### [What the exercise asks]
What yearly retail price per patient did the makers of PCSK9 inhibitors announce, according to the article on cholesterol drug costs?

### [Extract provided]
# # # # #
You may not know it, but you could be on the hook to pay at least $124 this year for a drug you probably don't take.
The drug is a new class of cholesterol-lowering agents called PCSK9 inhibitors. Its cost and how we are paying for it illustrate why we all need to care about not only our own health care bills but also those of our neighbors. And it helps focus the debate about drug prices on two questions: What is the value delivered by the drug, and can that be linked to its price? And how should such value-based prices be implemented?
In July, the Food and Drug Administration approved the first of two new PCSK9 inhibitors that lower the bad type of cholesterol, LDL. Studies suggest that they can reduce it by up to 60 percent, compared with a placebo, and reduce it up to 36 percent more than statins and a drug called ezetimibe. However, there are no definitive data on how much these drugs actually reduce heart attacks, strokes and deaths from heart disease. Researchers suggest they might decrease the likelihood of such bad outcomes. For example, one preliminary study found that taking the drug lowered the overall chances that a patient would experience a heart attack or stroke, or hospitalization or death from heart disease, to 1.7 percent from 3.3 percent. The definitive studies will be out in 2017.
Drugs like these can help us lead longer, more productive lives. The problem is that the companies producing these drugs — Amgen, Sanofi and Regeneron — announced that the retail price for a prescription would be more than $14,000 per patient per year. The price is particularly steep given that these drugs may need to be taken for the rest of the patients' lives. How much patients pay directly would depend on their insurance plan.
# # # # #
### [Record set]

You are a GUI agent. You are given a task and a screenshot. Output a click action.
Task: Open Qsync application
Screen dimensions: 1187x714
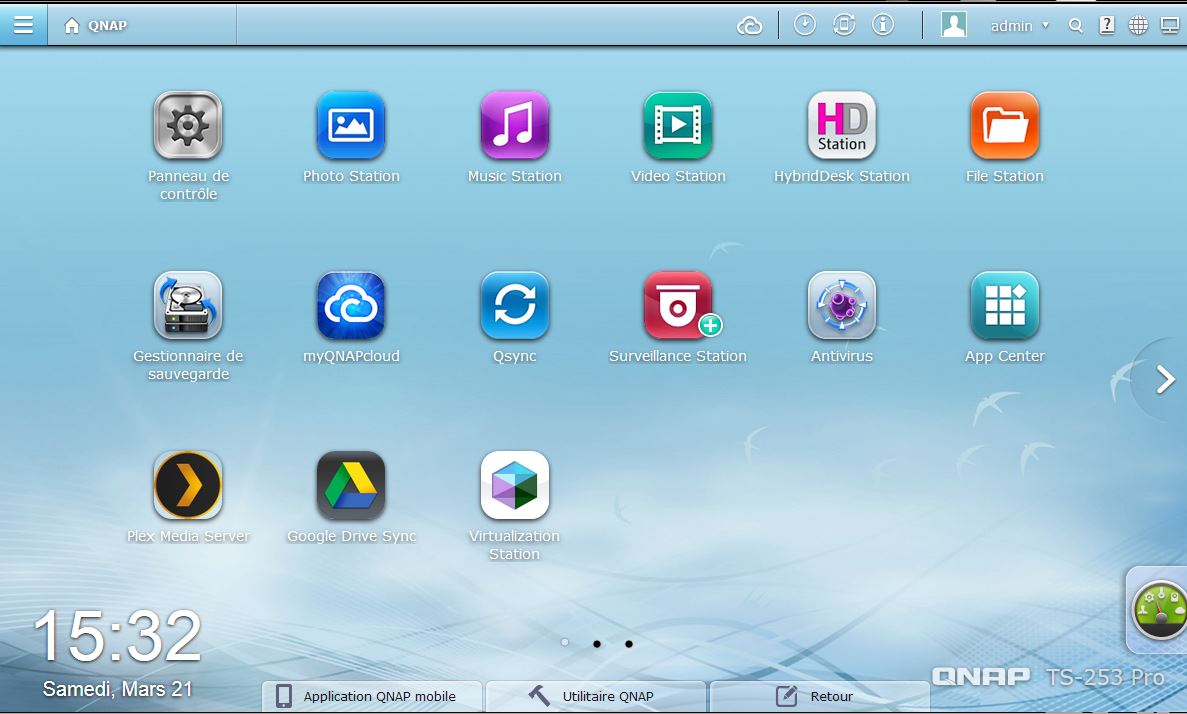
# # # # #
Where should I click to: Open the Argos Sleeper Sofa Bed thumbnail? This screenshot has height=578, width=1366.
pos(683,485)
# # # # #
### [Response box]
More than $14,000 per patient per year.